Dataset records
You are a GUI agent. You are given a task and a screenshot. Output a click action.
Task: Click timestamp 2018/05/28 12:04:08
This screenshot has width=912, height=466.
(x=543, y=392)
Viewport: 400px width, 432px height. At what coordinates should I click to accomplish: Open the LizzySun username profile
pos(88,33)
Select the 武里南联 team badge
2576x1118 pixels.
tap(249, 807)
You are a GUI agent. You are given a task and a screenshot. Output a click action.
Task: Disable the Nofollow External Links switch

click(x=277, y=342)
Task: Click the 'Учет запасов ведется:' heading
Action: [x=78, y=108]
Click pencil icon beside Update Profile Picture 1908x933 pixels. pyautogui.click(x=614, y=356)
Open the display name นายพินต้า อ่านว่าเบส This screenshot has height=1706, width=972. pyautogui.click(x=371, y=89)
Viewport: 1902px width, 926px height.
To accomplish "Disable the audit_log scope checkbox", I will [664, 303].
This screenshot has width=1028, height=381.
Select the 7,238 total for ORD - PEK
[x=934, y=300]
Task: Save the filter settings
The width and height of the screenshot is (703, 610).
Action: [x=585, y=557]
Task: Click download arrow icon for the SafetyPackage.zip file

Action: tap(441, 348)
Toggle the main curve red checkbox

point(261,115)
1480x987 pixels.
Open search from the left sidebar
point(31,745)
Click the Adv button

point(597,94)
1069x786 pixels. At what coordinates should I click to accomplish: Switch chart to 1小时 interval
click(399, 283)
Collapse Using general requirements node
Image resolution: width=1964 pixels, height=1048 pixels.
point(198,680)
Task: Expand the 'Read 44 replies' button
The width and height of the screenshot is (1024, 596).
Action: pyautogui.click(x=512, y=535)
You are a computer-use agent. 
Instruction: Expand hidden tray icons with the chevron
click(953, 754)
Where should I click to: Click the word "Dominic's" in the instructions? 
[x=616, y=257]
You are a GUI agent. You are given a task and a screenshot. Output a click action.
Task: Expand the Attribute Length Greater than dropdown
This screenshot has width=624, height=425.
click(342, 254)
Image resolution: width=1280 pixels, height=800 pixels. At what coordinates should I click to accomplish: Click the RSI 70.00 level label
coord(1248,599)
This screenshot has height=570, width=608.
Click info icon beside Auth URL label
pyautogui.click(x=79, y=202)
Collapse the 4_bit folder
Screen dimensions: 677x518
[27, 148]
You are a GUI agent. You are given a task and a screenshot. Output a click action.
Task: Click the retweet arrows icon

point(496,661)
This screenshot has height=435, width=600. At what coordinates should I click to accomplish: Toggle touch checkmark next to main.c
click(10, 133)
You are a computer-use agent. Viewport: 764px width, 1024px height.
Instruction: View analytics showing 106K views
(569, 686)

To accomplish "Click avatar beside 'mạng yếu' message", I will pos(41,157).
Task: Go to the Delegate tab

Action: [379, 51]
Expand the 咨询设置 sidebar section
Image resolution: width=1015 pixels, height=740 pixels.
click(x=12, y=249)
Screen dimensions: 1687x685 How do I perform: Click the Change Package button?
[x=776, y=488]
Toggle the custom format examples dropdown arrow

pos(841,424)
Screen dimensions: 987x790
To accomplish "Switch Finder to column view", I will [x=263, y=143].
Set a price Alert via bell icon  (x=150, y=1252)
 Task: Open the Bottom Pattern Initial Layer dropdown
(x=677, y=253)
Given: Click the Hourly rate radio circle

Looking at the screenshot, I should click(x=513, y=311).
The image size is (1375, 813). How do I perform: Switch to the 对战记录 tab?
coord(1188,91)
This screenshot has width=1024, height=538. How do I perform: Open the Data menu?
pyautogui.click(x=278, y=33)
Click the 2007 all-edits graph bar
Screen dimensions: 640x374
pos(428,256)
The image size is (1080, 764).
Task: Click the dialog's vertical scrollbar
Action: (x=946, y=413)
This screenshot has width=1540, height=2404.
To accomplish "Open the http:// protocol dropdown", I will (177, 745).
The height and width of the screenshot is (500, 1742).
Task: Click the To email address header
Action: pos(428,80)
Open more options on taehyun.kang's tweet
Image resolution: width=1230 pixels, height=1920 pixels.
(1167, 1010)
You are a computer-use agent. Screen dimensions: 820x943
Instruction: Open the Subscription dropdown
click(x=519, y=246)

# [Description of the task]
Repeat the full set of records exactly.

# [Written response]
You are a GUI agent. You are given a task and a screenshot. Output a click action.
Task: Click timestamp 2018/05/28 12:04:08
This screenshot has width=912, height=466.
(x=543, y=392)
Viewport: 400px width, 432px height. At what coordinates should I click to accomplish: Open the LizzySun username profile
pos(88,33)
Select the 武里南联 team badge
2576x1118 pixels.
tap(249, 807)
You are a GUI agent. You are given a task and a screenshot. Output a click action.
Task: Disable the Nofollow External Links switch

click(x=277, y=342)
Task: Click the 'Учет запасов ведется:' heading
Action: [x=78, y=108]
Click pencil icon beside Update Profile Picture 1908x933 pixels. pyautogui.click(x=614, y=356)
Open the display name นายพินต้า อ่านว่าเบส This screenshot has height=1706, width=972. pyautogui.click(x=371, y=89)
Viewport: 1902px width, 926px height.
To accomplish "Disable the audit_log scope checkbox", I will [664, 303].
This screenshot has width=1028, height=381.
Select the 7,238 total for ORD - PEK
[x=934, y=300]
Task: Save the filter settings
The width and height of the screenshot is (703, 610).
Action: [x=585, y=557]
Task: Click download arrow icon for the SafetyPackage.zip file

Action: tap(441, 348)
Toggle the main curve red checkbox

point(261,115)
1480x987 pixels.
Open search from the left sidebar
point(31,745)
Click the Adv button

point(597,94)
1069x786 pixels. At what coordinates should I click to accomplish: Switch chart to 1小时 interval
click(399, 283)
Collapse Using general requirements node
Image resolution: width=1964 pixels, height=1048 pixels.
point(198,680)
Task: Expand the 'Read 44 replies' button
The width and height of the screenshot is (1024, 596).
Action: pyautogui.click(x=512, y=535)
You are a computer-use agent. 
Instruction: Expand hidden tray icons with the chevron
click(953, 754)
Where should I click to: Click the word "Dominic's" in the instructions? 
[x=616, y=257]
You are a GUI agent. You are given a task and a screenshot. Output a click action.
Task: Expand the Attribute Length Greater than dropdown
This screenshot has width=624, height=425.
click(342, 254)
Image resolution: width=1280 pixels, height=800 pixels. At what coordinates should I click to accomplish: Click the RSI 70.00 level label
coord(1248,599)
This screenshot has height=570, width=608.
Click info icon beside Auth URL label
pyautogui.click(x=79, y=202)
Collapse the 4_bit folder
Screen dimensions: 677x518
[27, 148]
You are a GUI agent. You are given a task and a screenshot. Output a click action.
Task: Click the retweet arrows icon

point(496,661)
This screenshot has height=435, width=600. At what coordinates should I click to accomplish: Toggle touch checkmark next to main.c
click(10, 133)
You are a computer-use agent. Viewport: 764px width, 1024px height.
Instruction: View analytics showing 106K views
(569, 686)

To accomplish "Click avatar beside 'mạng yếu' message", I will pos(41,157).
Task: Go to the Delegate tab

Action: [379, 51]
Expand the 咨询设置 sidebar section
Image resolution: width=1015 pixels, height=740 pixels.
click(x=12, y=249)
Screen dimensions: 1687x685 How do I perform: Click the Change Package button?
[x=776, y=488]
Toggle the custom format examples dropdown arrow

pos(841,424)
Screen dimensions: 987x790
To accomplish "Switch Finder to column view", I will [x=263, y=143].
Set a price Alert via bell icon  (x=150, y=1252)
 Task: Open the Bottom Pattern Initial Layer dropdown
(x=677, y=253)
Given: Click the Hourly rate radio circle

Looking at the screenshot, I should click(x=513, y=311).
The image size is (1375, 813). How do I perform: Switch to the 对战记录 tab?
coord(1188,91)
This screenshot has width=1024, height=538. How do I perform: Open the Data menu?
pyautogui.click(x=278, y=33)
Click the 2007 all-edits graph bar
Screen dimensions: 640x374
pos(428,256)
The image size is (1080, 764).
Task: Click the dialog's vertical scrollbar
Action: (x=946, y=413)
This screenshot has width=1540, height=2404.
To accomplish "Open the http:// protocol dropdown", I will (177, 745).
The height and width of the screenshot is (500, 1742).
Task: Click the To email address header
Action: pos(428,80)
Open more options on taehyun.kang's tweet
Image resolution: width=1230 pixels, height=1920 pixels.
(1167, 1010)
You are a computer-use agent. Screen dimensions: 820x943
Instruction: Open the Subscription dropdown
click(x=519, y=246)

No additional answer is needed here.